Carné’s film about actors acting was made in the most trying of circumstances, but the elaborate sets, sumptuous costumes and lovely, poignant orchestral score reveal nothing of the harsh realities of life in occupied France (many of the extras were starving members of the Resistance). The post-war nouvelle vague critics initially admired this impressive example of French poetic realism, but with its careful attention to detail and stylised script, it was a far cry from their own, spontaneous guerrilla-style approach to storytelling and filming and they soon turned against Carné, dismissing his work as the quaint, hidebound ‘cinéma de papa’. Yet Les enfants du paradis, for all its costume drama accoutrements, has a surprisingly subversive heroine in Garance.
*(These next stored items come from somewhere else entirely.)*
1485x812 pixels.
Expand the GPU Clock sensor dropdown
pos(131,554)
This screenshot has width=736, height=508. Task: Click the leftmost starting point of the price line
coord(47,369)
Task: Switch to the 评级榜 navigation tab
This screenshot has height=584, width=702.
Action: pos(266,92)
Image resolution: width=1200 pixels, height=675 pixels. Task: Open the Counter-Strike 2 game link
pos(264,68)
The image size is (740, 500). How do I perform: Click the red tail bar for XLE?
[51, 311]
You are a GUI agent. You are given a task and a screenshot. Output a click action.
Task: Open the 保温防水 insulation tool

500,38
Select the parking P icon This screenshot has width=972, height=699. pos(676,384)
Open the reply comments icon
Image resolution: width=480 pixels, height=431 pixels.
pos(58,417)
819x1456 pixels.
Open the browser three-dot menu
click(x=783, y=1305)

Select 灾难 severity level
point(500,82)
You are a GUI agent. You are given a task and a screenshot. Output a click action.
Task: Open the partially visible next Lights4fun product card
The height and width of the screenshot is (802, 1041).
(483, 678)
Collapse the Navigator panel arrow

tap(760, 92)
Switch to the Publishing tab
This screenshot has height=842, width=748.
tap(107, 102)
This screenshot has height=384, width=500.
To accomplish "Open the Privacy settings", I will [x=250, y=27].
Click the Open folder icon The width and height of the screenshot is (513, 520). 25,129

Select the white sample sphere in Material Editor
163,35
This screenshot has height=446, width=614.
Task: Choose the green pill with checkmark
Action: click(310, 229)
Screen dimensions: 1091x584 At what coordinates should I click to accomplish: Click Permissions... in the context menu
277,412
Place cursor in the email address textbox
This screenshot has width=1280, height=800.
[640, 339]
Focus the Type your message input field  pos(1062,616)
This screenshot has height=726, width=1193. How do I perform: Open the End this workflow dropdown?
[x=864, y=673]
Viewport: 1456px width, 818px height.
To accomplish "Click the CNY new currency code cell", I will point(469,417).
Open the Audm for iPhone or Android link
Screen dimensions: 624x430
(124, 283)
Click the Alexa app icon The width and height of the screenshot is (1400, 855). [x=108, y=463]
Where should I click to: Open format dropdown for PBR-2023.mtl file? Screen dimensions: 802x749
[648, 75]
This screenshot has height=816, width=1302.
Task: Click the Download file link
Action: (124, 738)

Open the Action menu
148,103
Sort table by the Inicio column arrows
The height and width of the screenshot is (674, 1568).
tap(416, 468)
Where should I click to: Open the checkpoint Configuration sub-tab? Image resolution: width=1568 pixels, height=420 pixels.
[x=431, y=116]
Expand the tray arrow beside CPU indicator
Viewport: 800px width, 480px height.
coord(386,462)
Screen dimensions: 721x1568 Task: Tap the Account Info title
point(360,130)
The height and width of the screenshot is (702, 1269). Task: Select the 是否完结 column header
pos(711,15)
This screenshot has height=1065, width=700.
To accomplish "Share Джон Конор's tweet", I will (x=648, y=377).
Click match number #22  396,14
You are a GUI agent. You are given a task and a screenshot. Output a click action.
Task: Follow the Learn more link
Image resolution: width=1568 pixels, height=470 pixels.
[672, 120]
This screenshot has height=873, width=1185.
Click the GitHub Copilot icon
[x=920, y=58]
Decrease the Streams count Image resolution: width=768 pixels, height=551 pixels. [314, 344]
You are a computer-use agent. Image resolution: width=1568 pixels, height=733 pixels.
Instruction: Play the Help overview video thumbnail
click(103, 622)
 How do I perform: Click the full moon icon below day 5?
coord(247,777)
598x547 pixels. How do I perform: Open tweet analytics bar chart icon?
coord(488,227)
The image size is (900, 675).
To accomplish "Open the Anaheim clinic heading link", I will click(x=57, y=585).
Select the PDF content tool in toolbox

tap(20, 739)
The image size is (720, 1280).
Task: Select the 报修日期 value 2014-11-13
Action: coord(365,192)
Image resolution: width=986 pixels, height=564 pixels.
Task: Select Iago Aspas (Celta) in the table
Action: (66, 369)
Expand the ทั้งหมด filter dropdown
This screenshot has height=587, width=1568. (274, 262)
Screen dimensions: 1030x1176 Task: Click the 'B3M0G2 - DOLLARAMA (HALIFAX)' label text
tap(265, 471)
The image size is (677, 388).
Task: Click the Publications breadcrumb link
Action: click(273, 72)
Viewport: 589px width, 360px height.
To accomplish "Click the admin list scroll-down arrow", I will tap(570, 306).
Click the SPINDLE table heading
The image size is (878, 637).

Older than the typical starlet, enigmatic rather than beautiful, she is entirely self-possessed, her character is adventurous, mysterious, prepared to experience all that life has to offer, and a deliciously elusive counterpoint to the emotional melodrama that surrounds her. Even Truffaut conceded in the end: ‘I have made 23 films, well, I would swap them all for the chance to have made Les enfants du paradis‘.